- Rupiah ditutup Rp17.696 per dolar AS, melemah 0,01%.
- Harga minyak naik ikut menekan pergerakan rupiah.
- Pasar menanti keputusan dan sinyal suku bunga The Fed.
Suara.com - Nilai tukar rupiah ditutup melemah pada perdagangan Rabu (16/9/2026), meski mayoritas mata uang Asia justru menguat terhadap dolar Amerika Serikat (AS).
Berdasarkan data Bloomberg, rupiah ditutup di level Rp17.696 per dolar AS. Posisi tersebut melemah 2 poin atau 0,01% dibandingkan penutupan perdagangan sebelumnya di level Rp17.694 per dolar AS.
Analis Doo Financial Futures Lukman Leong mengatakan pergerakan rupiah cenderung datar di tengah koreksi indeks dolar AS dan imbal hasil obligasi pemerintah AS. Namun, kenaikan harga minyak mentah dunia turut memberikan tekanan terhadap mata uang Garuda.
"Rupiah ditutup datar di tengah menurunnya dan koreksi pada indeks dolar AS, imbal hasil obligasi AS dan harga minyak mentah dunia," kata Lukman saat dihubungi Suara.com.
Menurut dia, pelaku pasar saat ini cenderung menahan diri atau wait and see menjelang hasil rapat Federal Open Market Committee (FOMC) The Fed yang dijadwalkan malam ini.
Pasar memperkirakan The Fed akan memangkas suku bunga untuk pertama kalinya sejak Juli 2023. Karena itu, arah rupiah pada perdagangan berikutnya akan sangat bergantung pada sinyal kebijakan yang disampaikan bank sentral AS tersebut.
"Rupiah besok akan tergantung pada sinyal atau nada pernyataan The Fed akan prospek suku bunga ke depannya," ujarnya.
Di kawasan Asia, ringgit Malaysia menjadi mata uang dengan penguatan terbesar setelah naik 0,25%. Penguatan berikutnya dicatat dolar Taiwan yang terapresiasi 0,20%.

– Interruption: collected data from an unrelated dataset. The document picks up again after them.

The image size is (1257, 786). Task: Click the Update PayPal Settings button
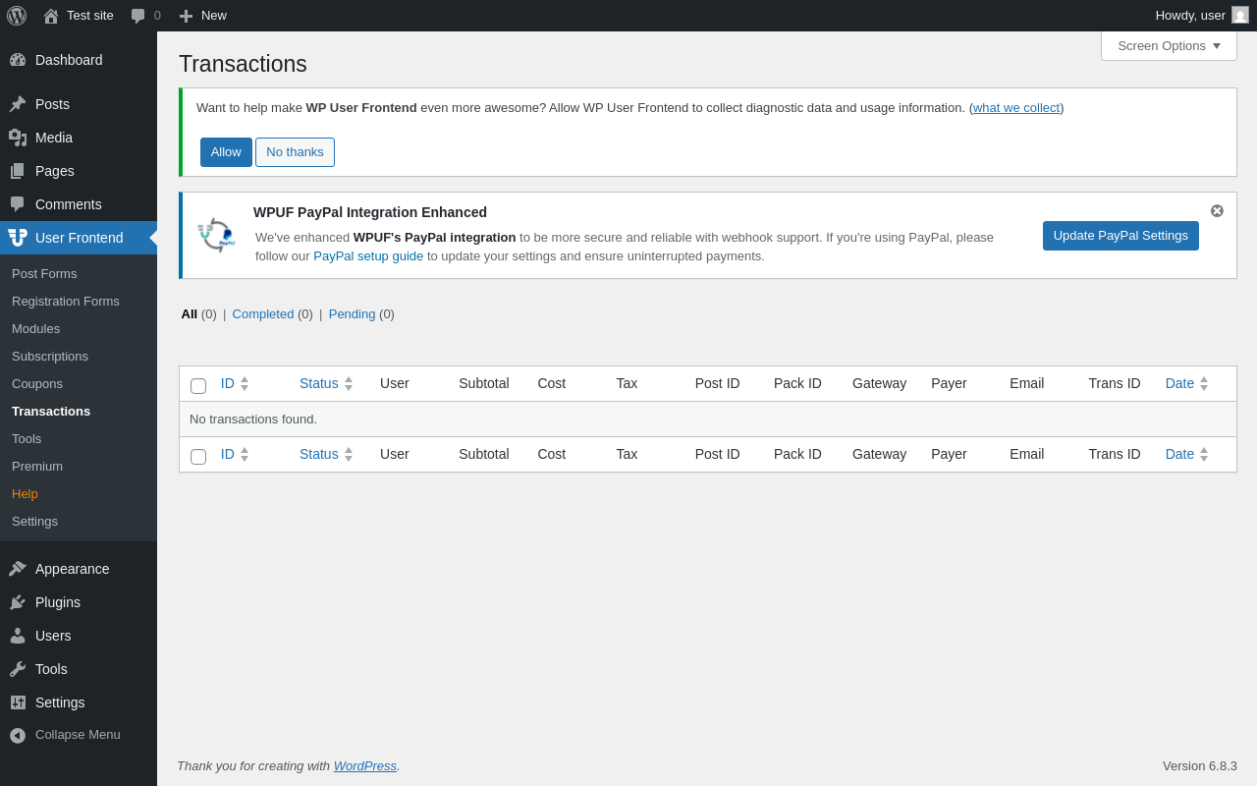click(1120, 236)
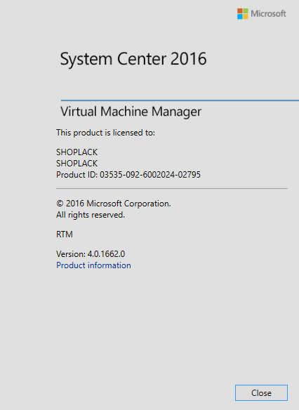This screenshot has height=410, width=299.
Task: Click the Microsoft wordmark text
Action: point(268,13)
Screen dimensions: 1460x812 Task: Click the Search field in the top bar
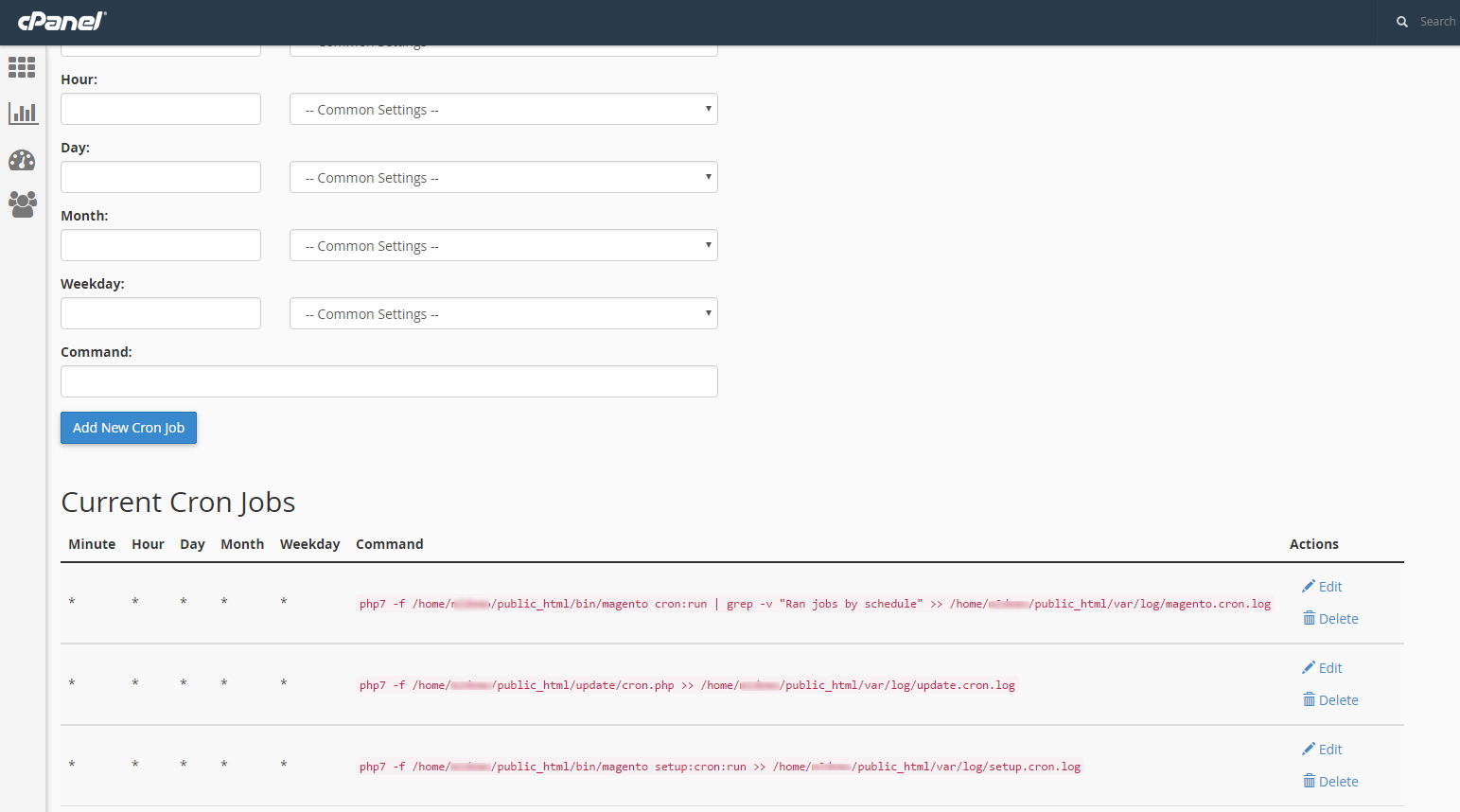1435,21
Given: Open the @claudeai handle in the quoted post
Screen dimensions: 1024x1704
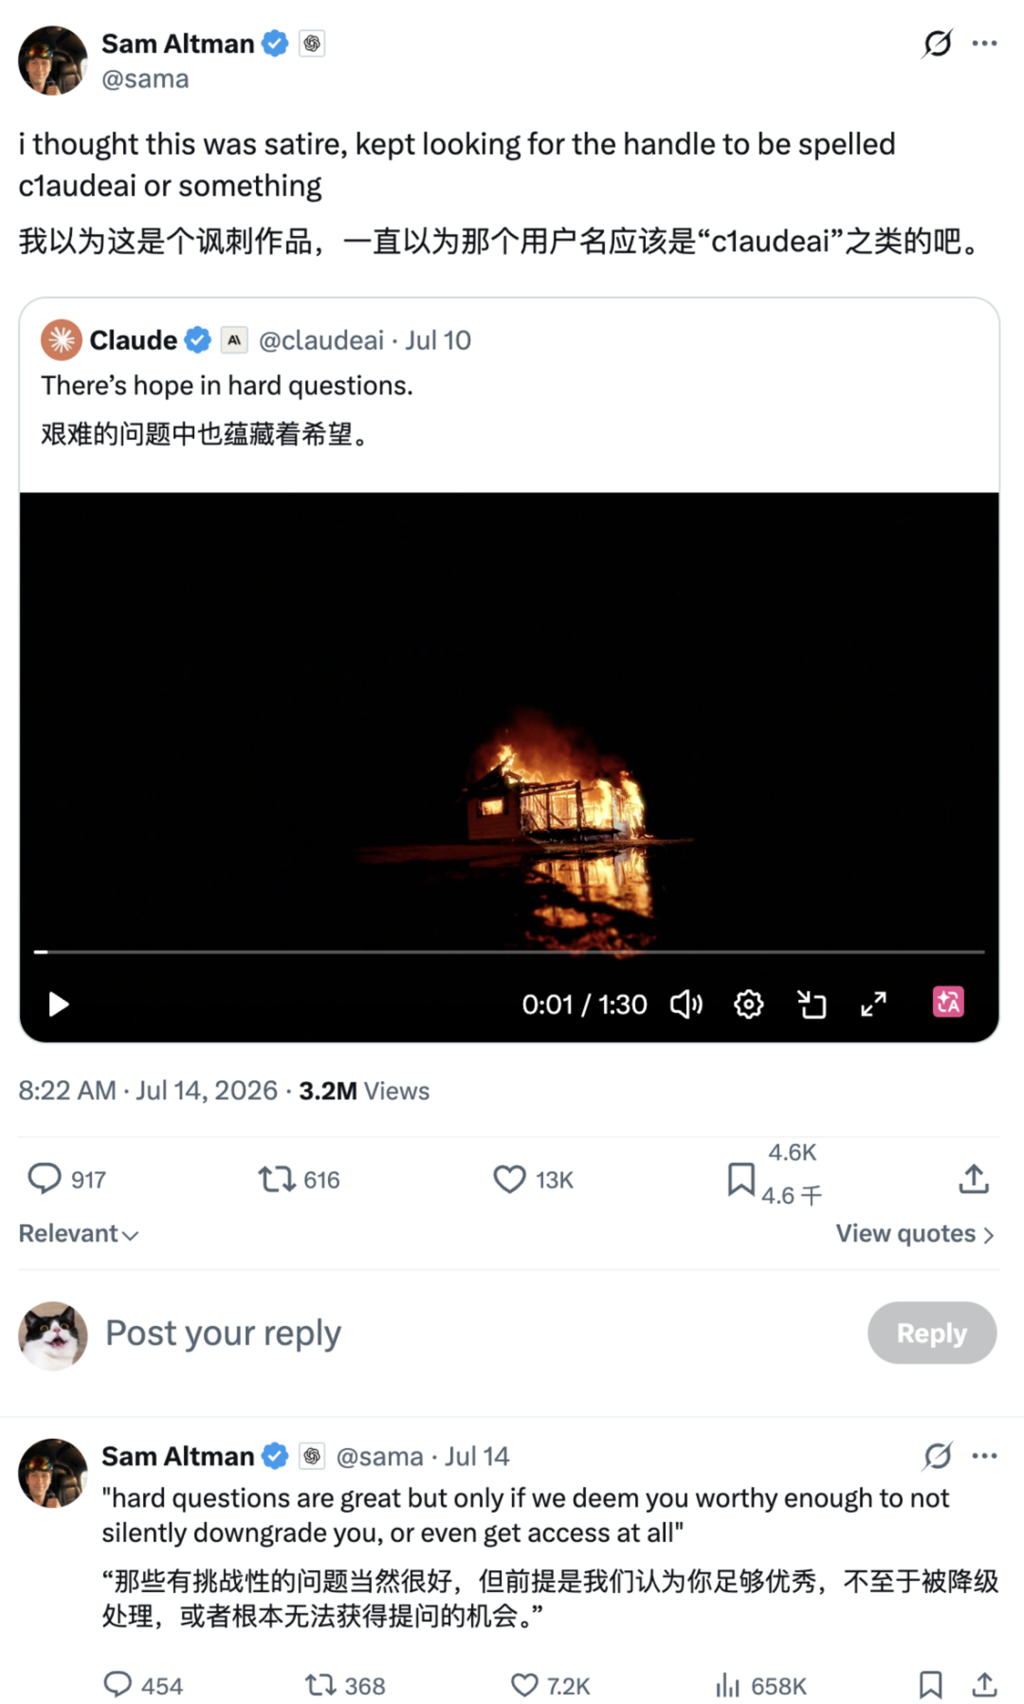Looking at the screenshot, I should coord(321,341).
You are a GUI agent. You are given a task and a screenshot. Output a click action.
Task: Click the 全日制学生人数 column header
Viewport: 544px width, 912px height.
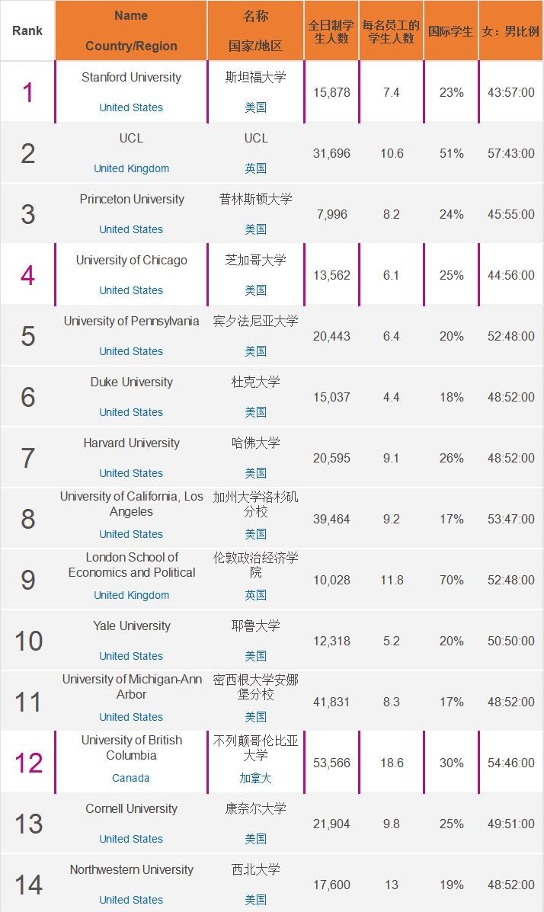pyautogui.click(x=331, y=31)
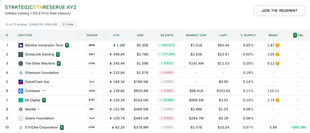Click the 605.07% 30-day change pill
This screenshot has width=310, height=133.
167,45
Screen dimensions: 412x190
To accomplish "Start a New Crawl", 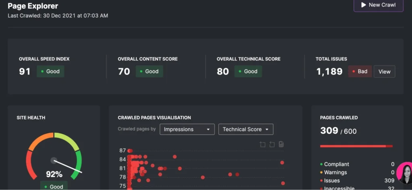I will (x=378, y=5).
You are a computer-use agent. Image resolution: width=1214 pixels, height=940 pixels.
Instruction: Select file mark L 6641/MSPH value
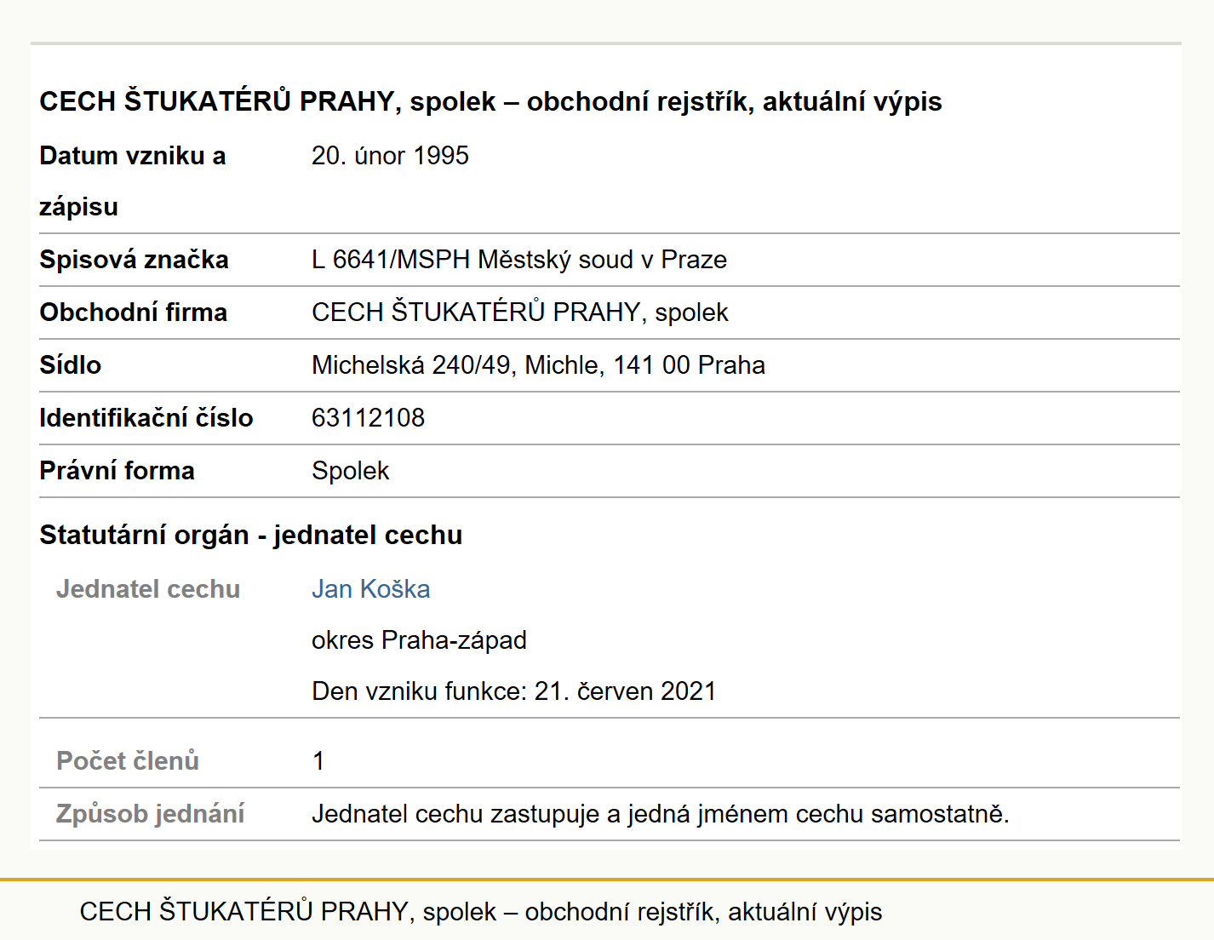(x=519, y=260)
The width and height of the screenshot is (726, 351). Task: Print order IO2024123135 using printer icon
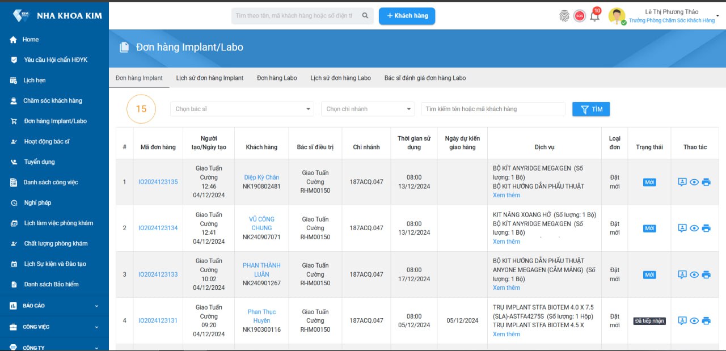tap(706, 182)
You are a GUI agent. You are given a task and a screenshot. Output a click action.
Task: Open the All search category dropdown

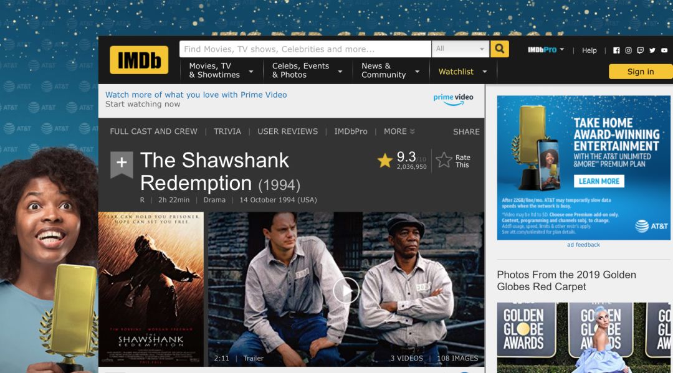pyautogui.click(x=460, y=49)
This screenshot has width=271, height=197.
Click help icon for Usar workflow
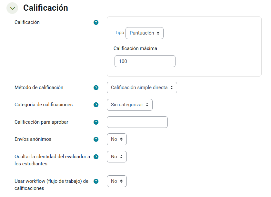96,181
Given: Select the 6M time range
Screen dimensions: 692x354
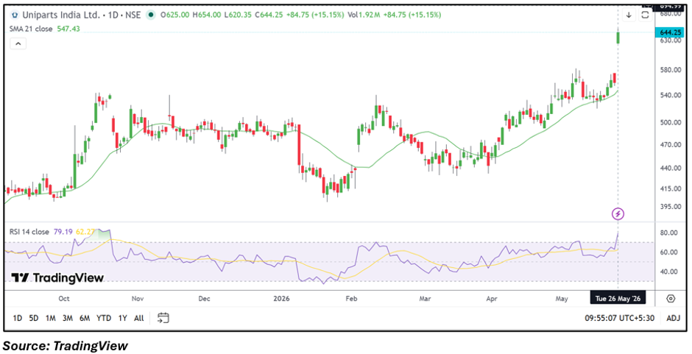Looking at the screenshot, I should pyautogui.click(x=85, y=318).
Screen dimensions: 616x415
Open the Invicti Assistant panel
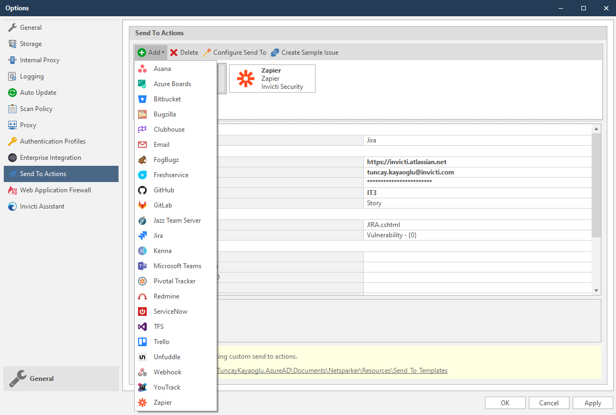tap(11, 206)
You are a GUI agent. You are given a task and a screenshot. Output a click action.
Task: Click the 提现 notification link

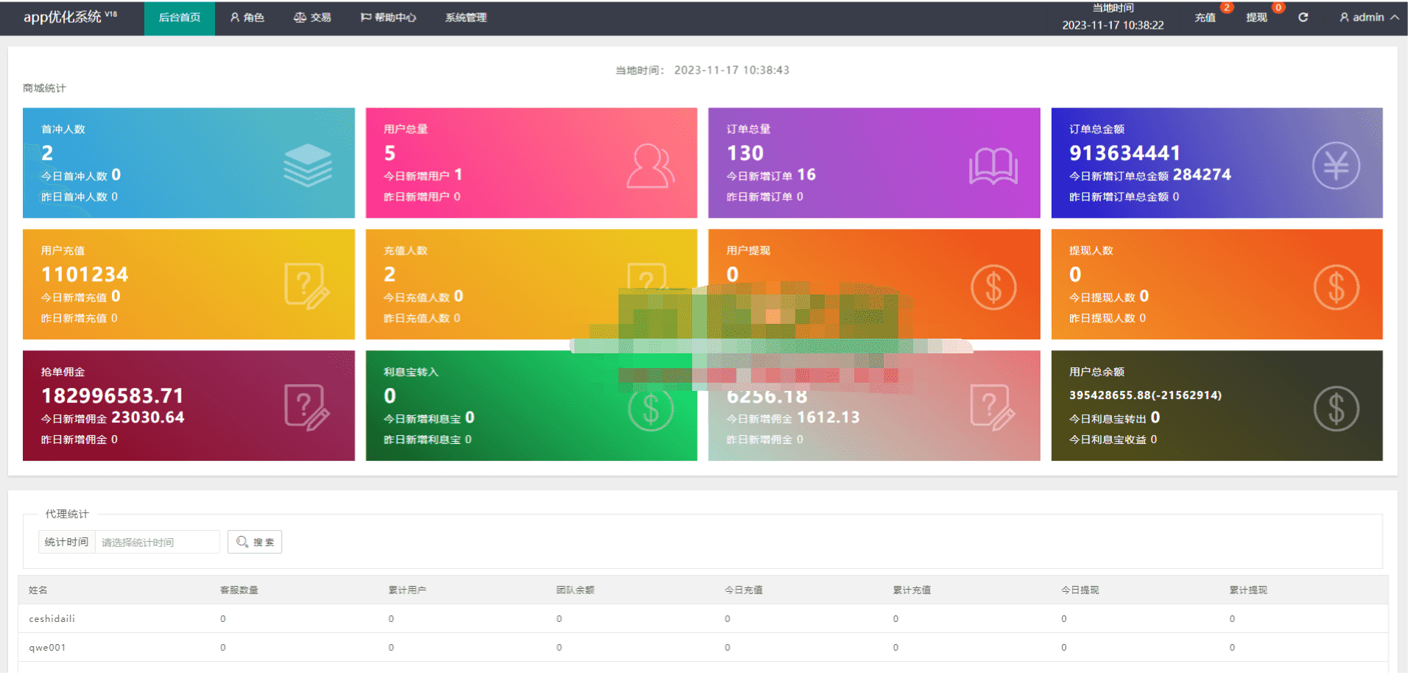click(1256, 18)
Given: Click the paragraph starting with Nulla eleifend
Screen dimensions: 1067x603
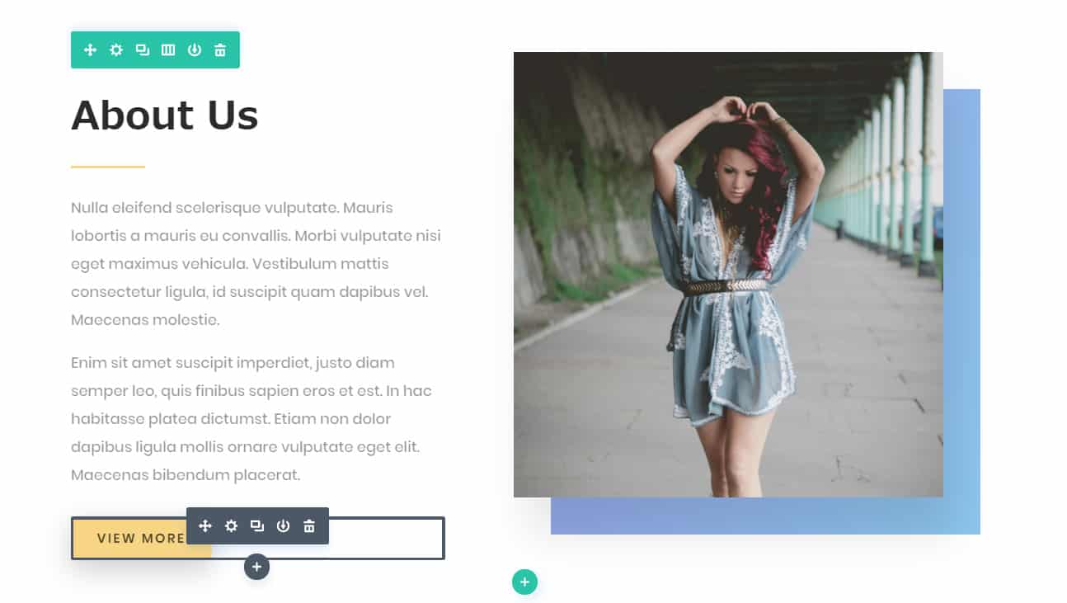Looking at the screenshot, I should (x=256, y=263).
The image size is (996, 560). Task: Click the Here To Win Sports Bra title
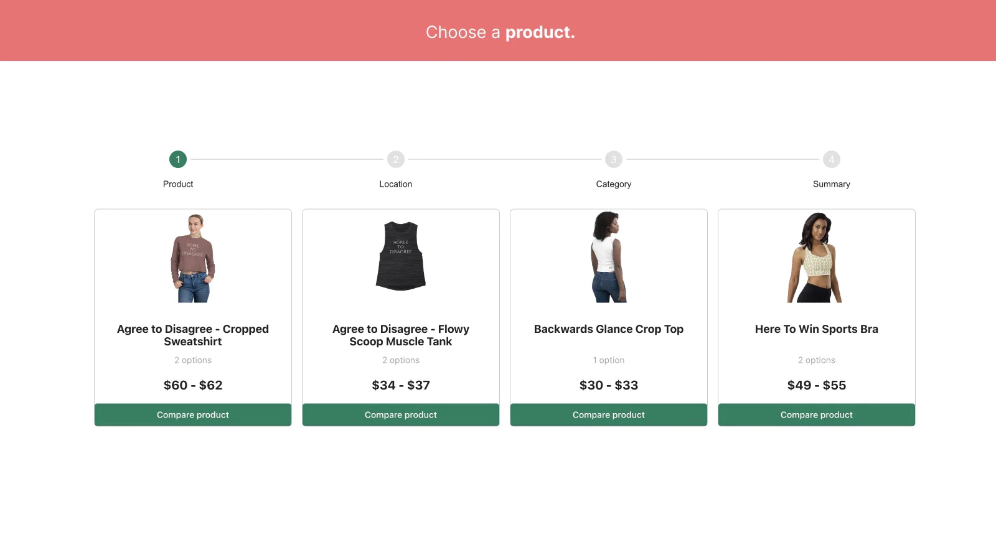817,329
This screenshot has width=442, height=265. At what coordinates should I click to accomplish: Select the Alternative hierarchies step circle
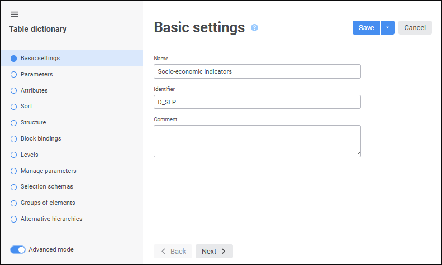(14, 219)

Peso Filipina juga menguat 0,16%, sementara yen Jepang dan yuan China masing-masing naik 0,06%.
Baht Thailand turut menguat 0,02%, sedangkan dolar Hong Kong naik tipis 0,01%.
Sebaliknya, won Korea Selatan menjadi mata uang Asia dengan pelemahan terdalam setelah turun 0,26%. Dolar Singapura melemah 0,02%, sedangkan rupee India turun tipis 0,001% terhadap dolar AS.